Opinions about vaccinations less positive

One possible cause of declining vaccination coverage is that young parents have become less positive about vaccinations. This was revealed in a 2022 RIVM poll compared to a 2013 poll. European research has also shown an increasing lack of trust in vaccines and vaccination among citizens in multiple countries. This may be due to the coronavirus pandemic. However, most parents are still positive about vaccinations.

Improving vaccination coverage

RIVM is currently in talks with vaccination providers to see how vaccination coverage can be improved. Removing barriers for parents and teenagers is important in this regard, for example by creating more options for where and when they can get their vaccinations. Another solution could be to give parents more opportunities to speak with professionals. In addition, RIVM has launched a new research programme that will provide insight into how best to inform people about vaccinations, how to help them make vaccination decisions and how to make vaccination as accessible as possible.

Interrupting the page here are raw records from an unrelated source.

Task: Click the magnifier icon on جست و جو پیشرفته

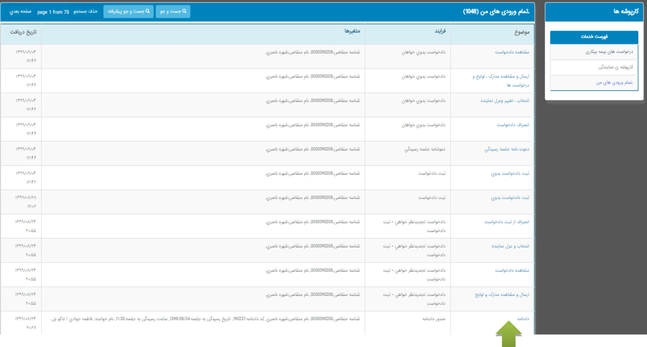Action: [148, 11]
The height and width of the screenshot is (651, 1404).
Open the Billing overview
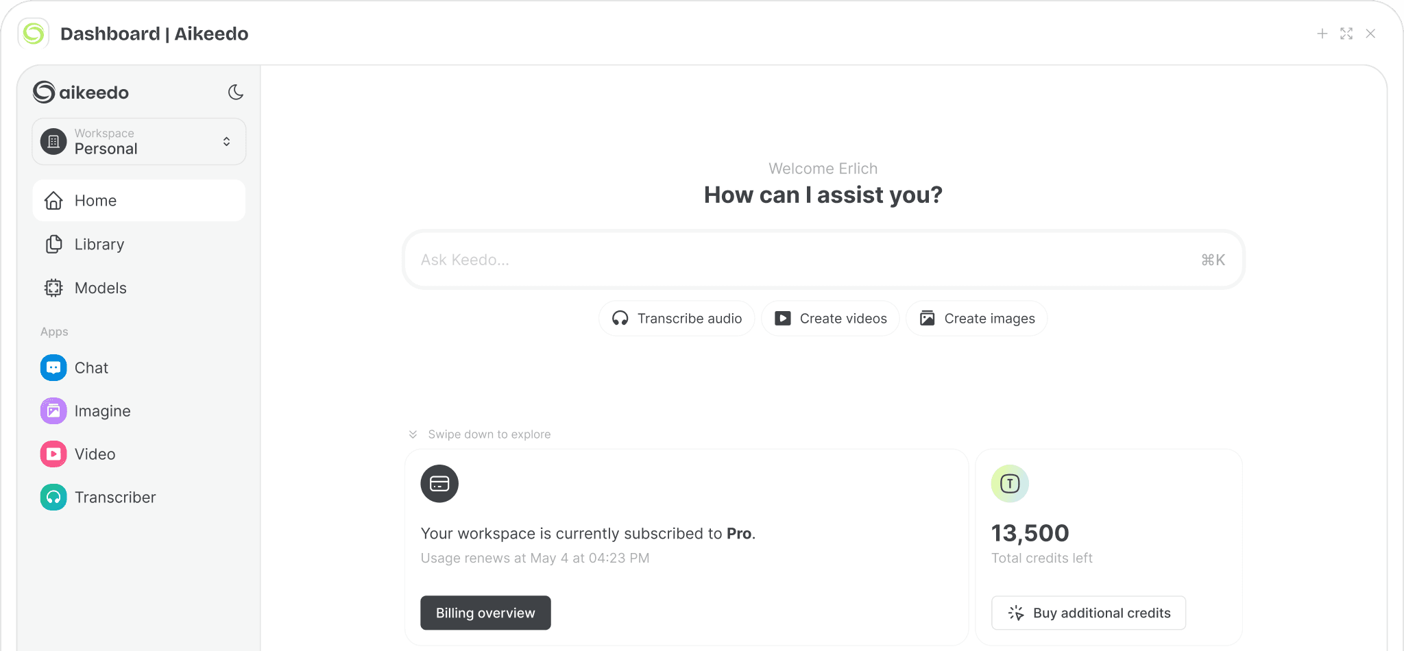pos(485,613)
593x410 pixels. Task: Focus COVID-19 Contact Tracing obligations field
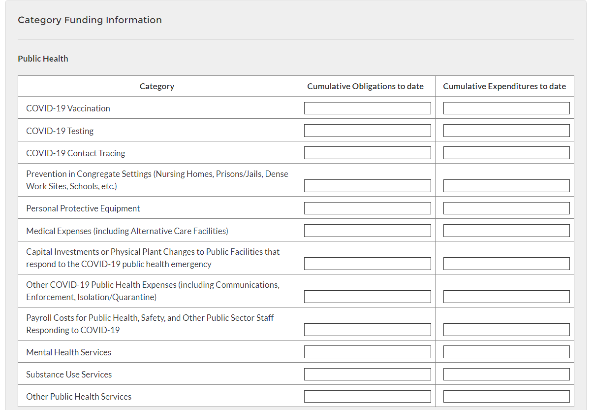click(x=367, y=153)
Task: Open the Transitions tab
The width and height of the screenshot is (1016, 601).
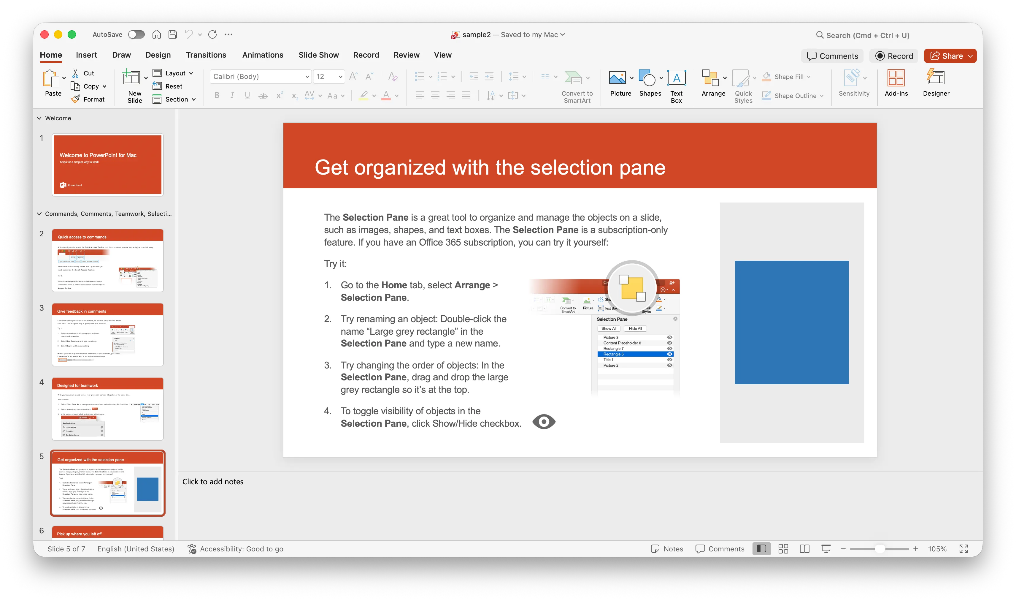Action: pos(206,55)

Graph vaccination coverage (%)

Explanatory notes: MMR = mumps, measles, rubella; HPV = human papillomavirus infection; complete = all NIP vaccinations received according to schedule by age 2.

Figure P1 Vaccination coverage (%) as of 7 March 2023 compared to 3 March 2022 and 2 March 2021; determined at 2 years of age (babies), 10 years of age (school children) and 14 years of age (adolescent girls); in grey: vaccination coverage including vaccinations given at a later date. Vaccination coverage is determined every year in early March. Note that this is the vaccination coverage based on vaccinations recorded per person. The figures do not include anonymous vaccinations and therefore provide a lower percentage than the actual vaccination coverage. At the moment, the impact of this is still relatively limited because a large proportion of children had already been invited for NIP vaccinations prior to 2022.